══ Teks Sumber ══
Liputan6.com, Jakarta - Isu tentang kiamat kembali beredar. Kali ini fenomena Black Moon atau Bulan Hitam yang terjadi pada 30 September di Belahan Bumi Barat, disebut-sebut menjadi awal kehancuran Bumi.
Menurut pencetus teori konspirasi seperti dilansir oleh Inquisitr, ramalan Bulan Hitam akan dipenuhi pada 30 September dan menjadi awal kehancuran dunia. Namun, para ilmuwan membantah rumor tersebut.
Advertisement
Lalu apa sebenarnya Bulan Hitam itu?
Dikutip dari Space.com, Rabu (28/9/2016), Bulan Hitam adalah bulan baru ke dua yang terjadi dalam satu bulan kalender. Hal itu berkebalikan dengan fenomena Blue Moon, yakni bulan purnama ke dua yang terjadi dalam satu bulan kalender.
"Bulan Hitam adalah fenomena langit yang jarang, biasanya terjadi sekitar 32 bulan sekali," ujar Joe Rao dari Space.com.
Menurut AccuWeather, fenomena Bulan Hitam terakhir kali terjadi pada Maret 2014.
Seperti halnya bulan baru lain, Bulan Hitam tak dapat diamati. Hal tersebut terjadi karena sisi Bulan yang diterangi sinar Matahari menjauh dari Bumi, sehingga sisi yang terlihat dari Bumi seluruhnya berada dalam bayangan.
"Black moon hanya istilah bulan baru ke dua dalam satu bulan. Awal September yang pertama dan akhir September. Tidak teramati. Itu hanya istilah," jelas Ketua Lembaga Penerbangan dan Antariksa Nasional (LAPAN), Thomas Djamaluddin, kepada Liputan6.com.
Namun karena Bulan sangat gelap, malam terjadinya Bulan Hitam merupakan waktu yang tepat untuk mengamati bintang.
Bulan Hitam akan terjadi pada Jumat, 30 September 2016, pukul 20.11 waktu setempat bagi mereka yang tinggal di Bumi Belahan Barat, yakni Amerika Utara dan Selatan.
Untuk Belahan Timur, seperti Eropa, Afrika, Asia, dan Australia, bulan baru akan terjadi pada malam hari tanggal 1 Oktober. Jadi untuk bagian Bumi tersebut, yang terjadi bukanlah bulan baru kedua, tapi yang pertama.
Akibat hal tersebut, Bulan Hitam di Belahan Timur baru akan terjadi pada 30 Oktober, dan 31 Oktober untuk benua Asia, Jepang, Australia, dan Selandia Baru.
═══
══ Bahan yang Diberikan ══
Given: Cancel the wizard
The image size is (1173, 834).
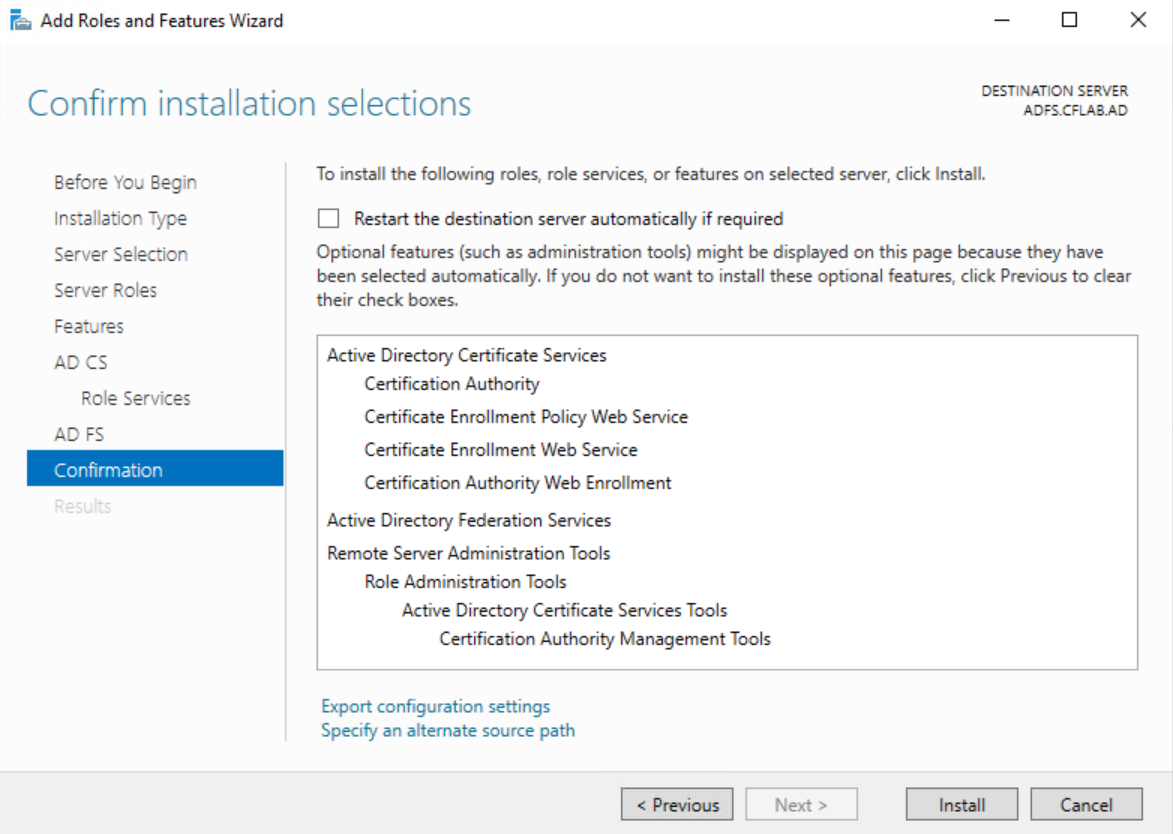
═══
Latihan: Salin bagian teks tentang Bulan Hitam apa adanya, mulai dari "Namun karena Bulan" dan berlanjut sampai "tapi yang pertama.". Data di atas merupakan bahan tersendiri yang terpisah dari teks tentang Bulan Hitam.

Jawaban Tugas:
Namun karena Bulan sangat gelap, malam terjadinya Bulan Hitam merupakan waktu yang tepat untuk mengamati bintang.
Bulan Hitam akan terjadi pada Jumat, 30 September 2016, pukul 20.11 waktu setempat bagi mereka yang tinggal di Bumi Belahan Barat, yakni Amerika Utara dan Selatan.
Untuk Belahan Timur, seperti Eropa, Afrika, Asia, dan Australia, bulan baru akan terjadi pada malam hari tanggal 1 Oktober. Jadi untuk bagian Bumi tersebut, yang terjadi bukanlah bulan baru kedua, tapi yang pertama.